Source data

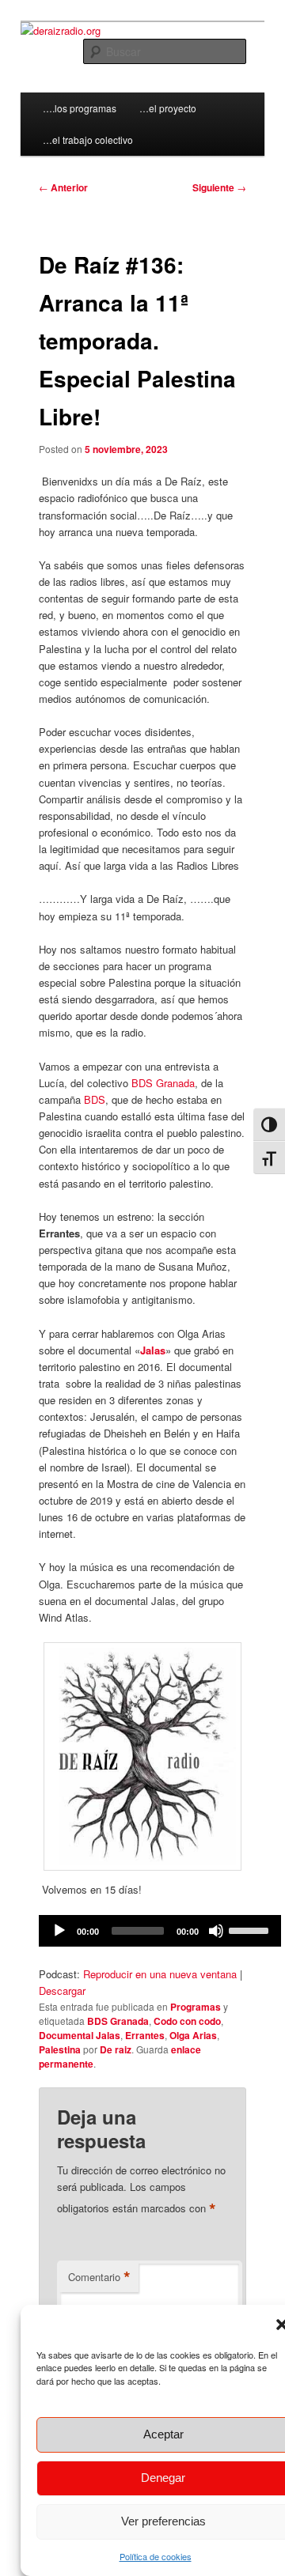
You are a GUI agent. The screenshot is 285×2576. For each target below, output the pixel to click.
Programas (195, 2007)
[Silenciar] (216, 1931)
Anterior (63, 187)
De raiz (115, 2049)
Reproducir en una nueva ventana (160, 1973)
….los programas (79, 108)
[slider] (251, 1929)
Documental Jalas (79, 2035)
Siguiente (219, 187)
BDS (94, 1099)
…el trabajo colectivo (88, 139)
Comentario (99, 2277)
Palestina (60, 2049)
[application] (159, 1931)
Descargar (62, 1990)
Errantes (145, 2035)
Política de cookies (156, 2556)
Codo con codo (187, 2021)
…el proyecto (167, 108)
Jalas (152, 1350)
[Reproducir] (59, 1931)
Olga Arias (193, 2035)
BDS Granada (163, 1082)
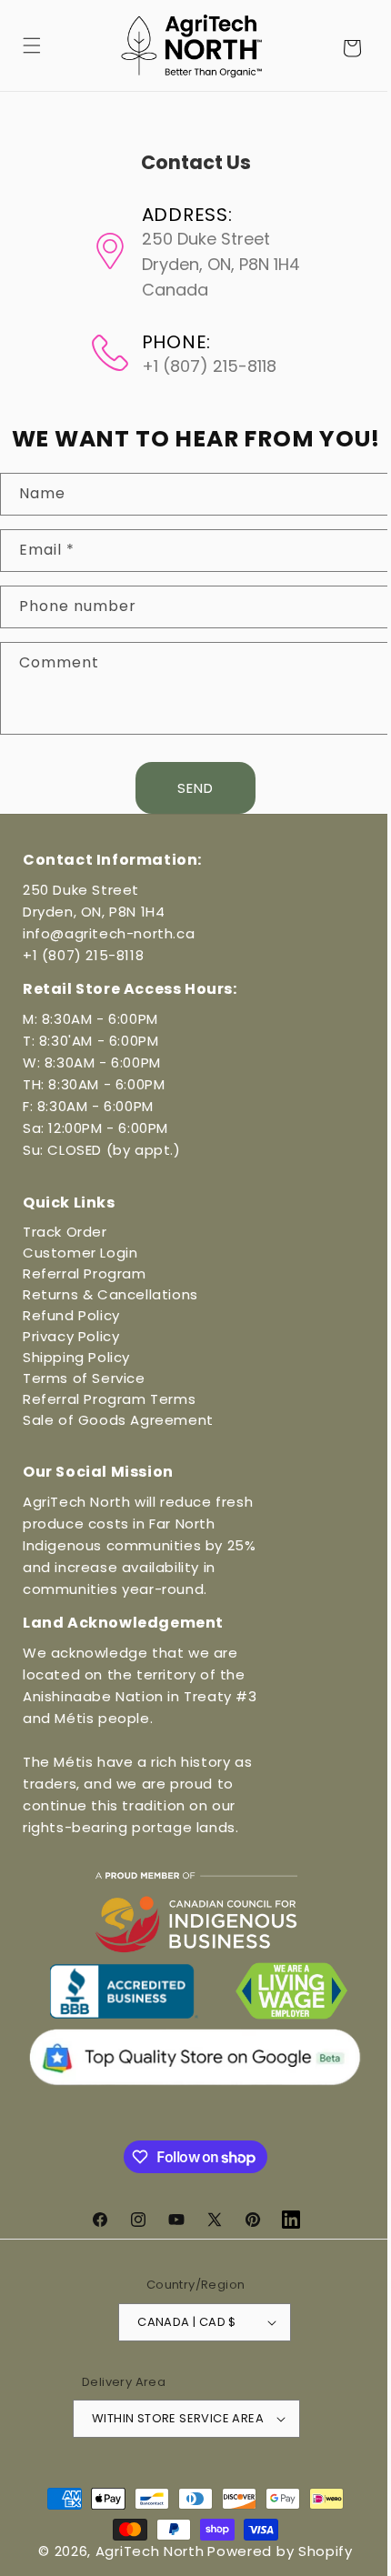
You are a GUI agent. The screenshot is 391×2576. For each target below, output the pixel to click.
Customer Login (80, 1252)
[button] (32, 45)
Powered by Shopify (273, 2551)
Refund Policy (71, 1315)
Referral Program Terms (109, 1398)
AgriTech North (142, 2551)
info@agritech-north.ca (109, 933)
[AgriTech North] (185, 45)
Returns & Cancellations (110, 1294)
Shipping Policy (76, 1357)
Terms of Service (84, 1378)
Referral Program (84, 1273)
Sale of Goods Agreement (118, 1419)
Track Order (65, 1231)
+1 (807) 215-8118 (83, 955)
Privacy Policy (71, 1336)
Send (189, 787)
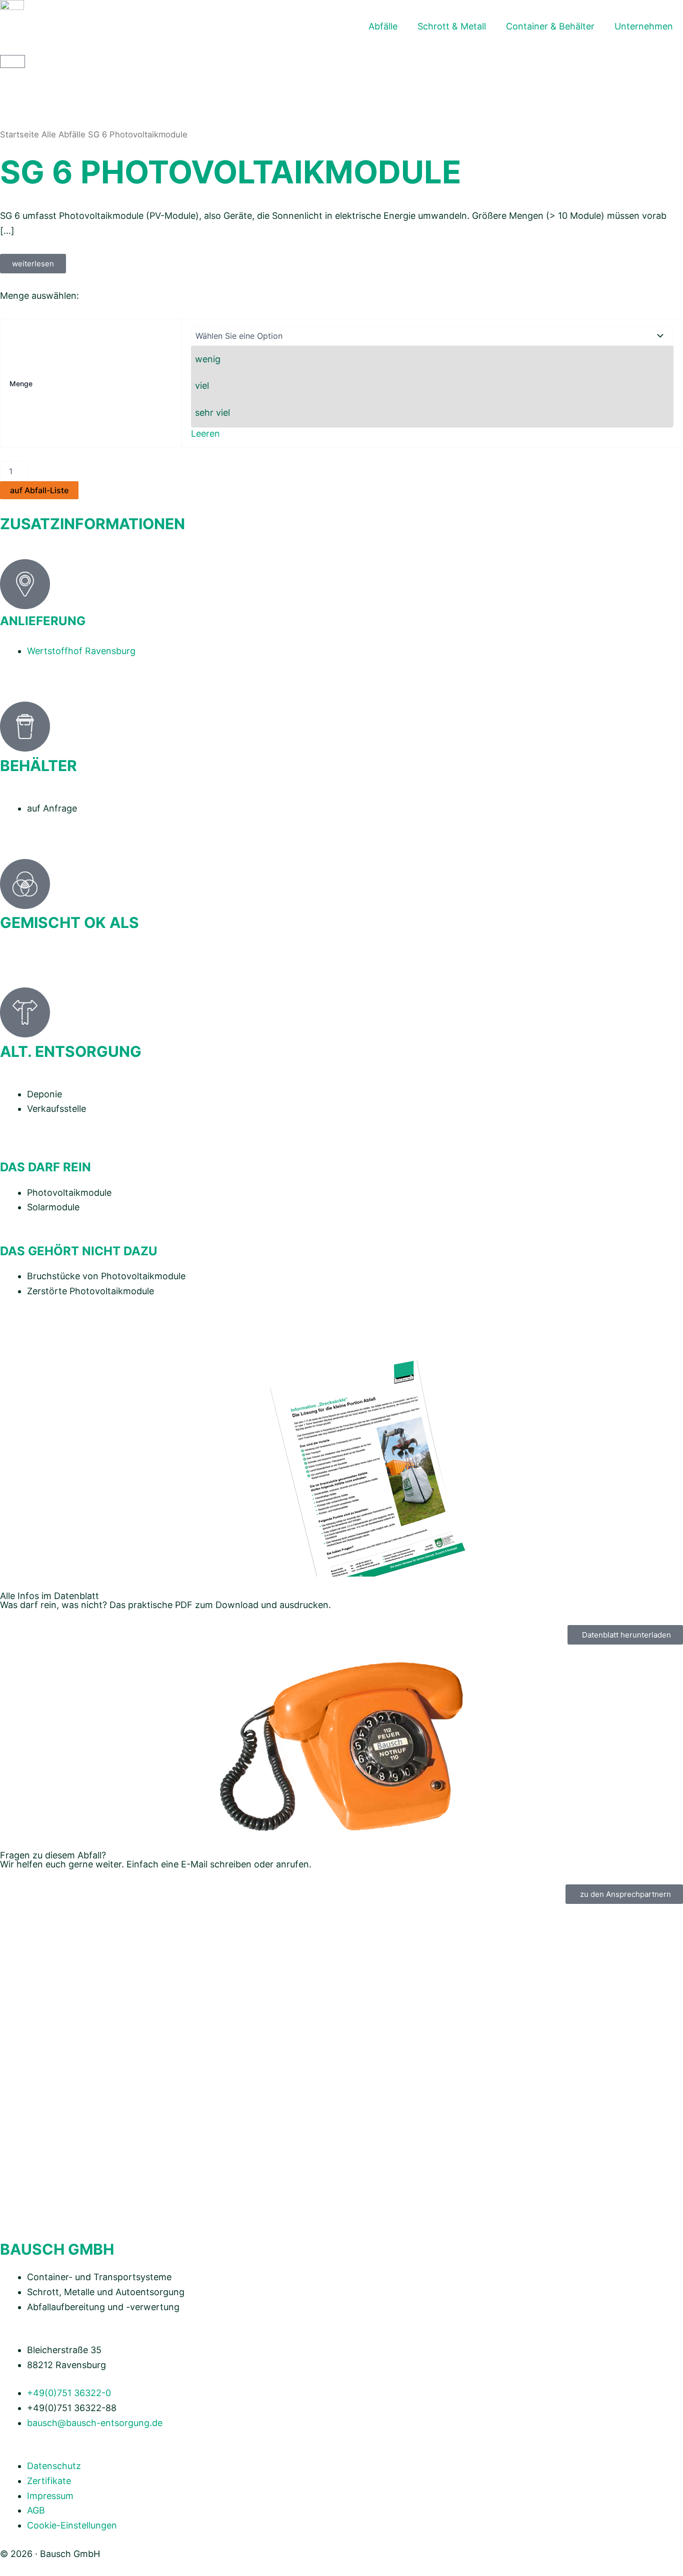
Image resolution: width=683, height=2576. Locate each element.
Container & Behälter (550, 26)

▶ **Problem to solve**
All the records need to be retyped word for word, except for the pictures.

▶ **Solution to this exercise**
You are a GUI agent. The screenshot is 285×2576. For each target below, output the pixel to click.
Programas (195, 2007)
[Silenciar] (216, 1931)
Anterior (63, 187)
De raiz (115, 2049)
Reproducir en una nueva ventana (160, 1973)
….los programas (79, 108)
[slider] (251, 1929)
Documental Jalas (79, 2035)
Siguiente (219, 187)
BDS (94, 1099)
…el trabajo colectivo (88, 139)
Comentario (99, 2277)
Palestina (60, 2049)
[application] (159, 1931)
Descargar (62, 1990)
Errantes (145, 2035)
Política de cookies (156, 2556)
Codo con codo (187, 2021)
…el proyecto (167, 108)
Jalas (152, 1350)
[Reproducir] (59, 1931)
Olga Arias (193, 2035)
BDS Granada (163, 1082)
You are a GUI agent. The screenshot is 391×2576. For each target below, output the pixel to click.
Customer Login (80, 1252)
[button] (32, 45)
Powered by Shopify (273, 2551)
Refund Policy (71, 1315)
Referral Program Terms (109, 1398)
AgriTech North (142, 2551)
info@agritech-north.ca (109, 933)
[AgriTech North] (185, 45)
Returns & Cancellations (110, 1294)
Shipping Policy (76, 1357)
Terms of Service (84, 1378)
Referral Program (84, 1273)
Sale of Goods Agreement (118, 1419)
Track Order (65, 1231)
+1 (807) 215-8118 (83, 955)
Privacy Policy (71, 1336)
Send (189, 787)
Image resolution: width=683, height=2576. Locate each element.
Container & Behälter (550, 26)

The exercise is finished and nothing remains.